I quickly learned about the culture of “Iowa nice.” At least at first glance, no one seemed to blink an eye when they met my butch-looking wife and me. But then, I slowly started to see past polite and notice the not-so-subtle hetero-normativity that exists here. I was surprised that people seemed more interested in (and stared at) my butch wife than they did at my brown skin. I figured it’s not PC to treat me differently. I think people want not to see race in our new “post-racial” America. But, it’s quite fine to openly puzzle at my wife’s non-gender confirming appearance.
As soon as we moved here, I felt like I did when I first started dating women. I had to come out to everyone all over again, because being next to my wife clearly indicated that I am a lesbian. We were no longer living in a city where there were plenty of couples like us. We stood out like a gay, multiracial thumb. Don’t get me wrong – I have never been closeted. Within two minutes of meeting me you know that I have a wife, and it’s not because I carry a rainbow flag. It’s because you ask me about my husband, and I have to correct you.
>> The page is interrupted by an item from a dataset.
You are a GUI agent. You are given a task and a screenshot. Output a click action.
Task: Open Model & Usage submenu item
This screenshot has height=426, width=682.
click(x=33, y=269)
The fertility clinic was one of the first places where we bumped heads with the hetero-normative dominant paradigm. After we spent months preparing my body for insemination and pregnancy through lifestyle changes and alternative approaches, the clinic treated us like a hetero couple with fertility issues and expected us to follow a very medical protocol. They weren’t interested in hearing about our understanding of insemination timing, which is different when using frozen sperm versus fresh sperm like many of the couples there were using. We didn’t have many choices given there is only one fertility clinic in the area. In the end, we got pregnant by insisting on what we knew would be best for my body.
It took over 9 months to get pregnant, but once we did we had one less thing to not worry about, and a million new things to worry about. We decided to use midwives, because we agreed with their approach to pregnancy and labor. It pleased my heart when upon first meeting me and my wife, the midwife noted that there were two moms and no dads. They never asked that pesky question about the donor. They noted my wife’s name and always treated her like an equal and parent to our growing child. Even with this wonderful experience with the midwives, I realized during my pregnancy that I felt like an outsider not only because I’m a lesbian but also because I’m Latina.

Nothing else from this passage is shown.